Monday, December 14, 2015

Rudyard Kipling

From an appreciation of, and an appeal to reconsider Kipling:
Kipling is not at all like his image, which is a good thing, since he is widely regarded as jingoistic, narrow and racist. It is a pity if, for this reason, some never read him.

Kipling was always an outsider, and never a member of the Establishment. He received the Nobel Prize, but refused any honour, including the Order of Merit, that would identify him with a single country. ....

Beerbohm...puts his finger on a more important feature of Kipling’s world: its rejection of Christianity. Kipling lost all that in the Southsea boarding house.
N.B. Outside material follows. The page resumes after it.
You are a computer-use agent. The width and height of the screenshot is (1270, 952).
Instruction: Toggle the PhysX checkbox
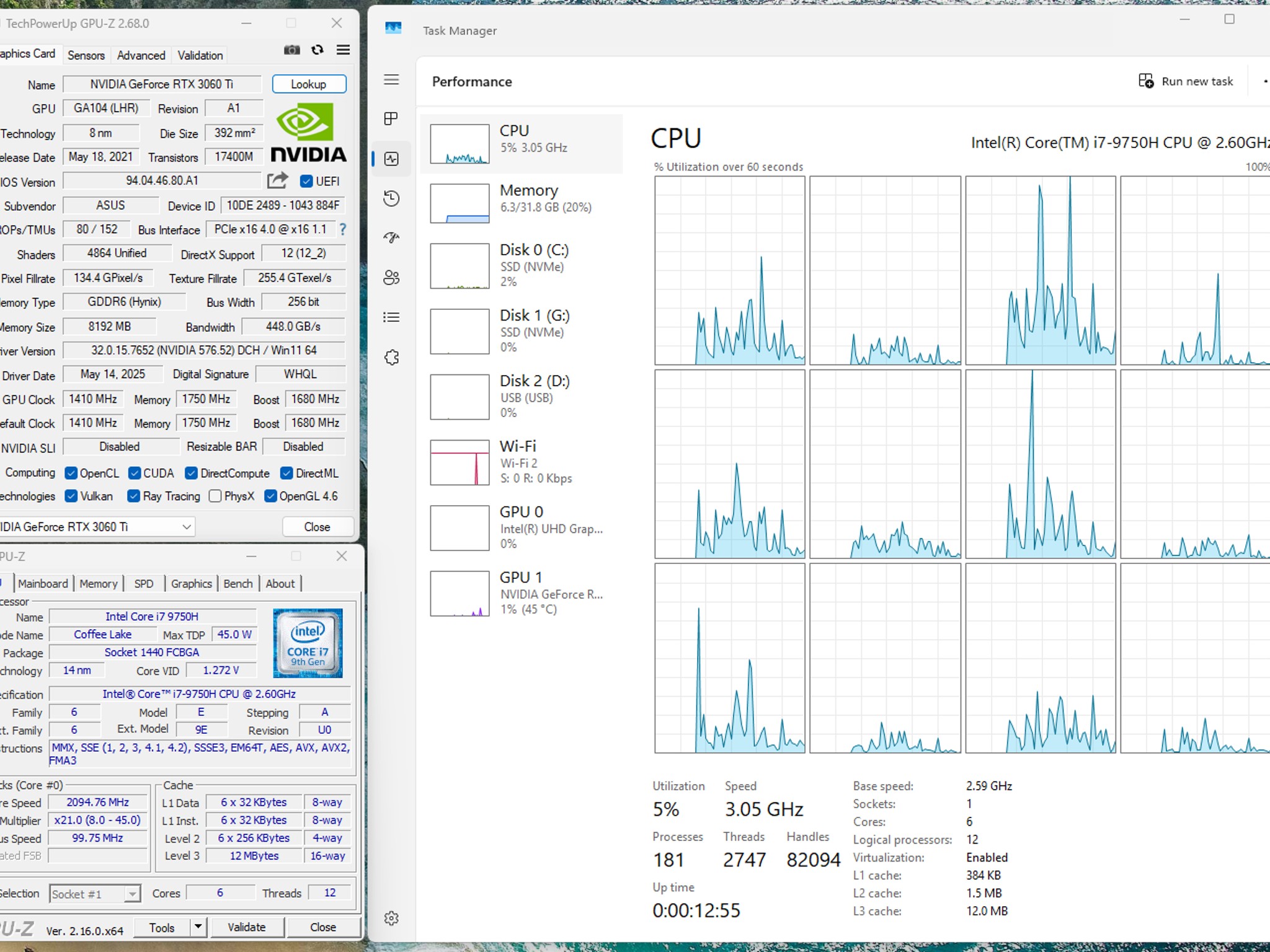point(215,496)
It didn’t seem to trouble late Victorian readers who had seen their tide of faith ebb on Matthew Arnold’s “Dover Beach” (1867). Kipling did often refer to the Law, almost as if it were the Law of Moses, but his version is the Law of the Jungle, or of schoolboys, or soldiers, or hunters.

The Law may be unjust to an individual caught up in its workings, but it is ineluctable. In his poem Recessional (marking the diamond jubilee of the Queen and Empress Victoria in 1897), the “lesser breeds without the Law” are not the natives on whose behalf the White Man takes up his burden; they are rival empire-builders such as Russia and Germany. ....

It is not for political theory that Kipling is read, but for his astonishing prose (notably in short stories) and his poetry. ....

“His touch is uncanny,” says Daniel Karlin, whose edition of Kipling’s stories and poems has just been reissued. “He can evoke a taste, a smell, a look, a human expression with immediate and infallible conviction, so that reading him is often a series of delighted assentings.”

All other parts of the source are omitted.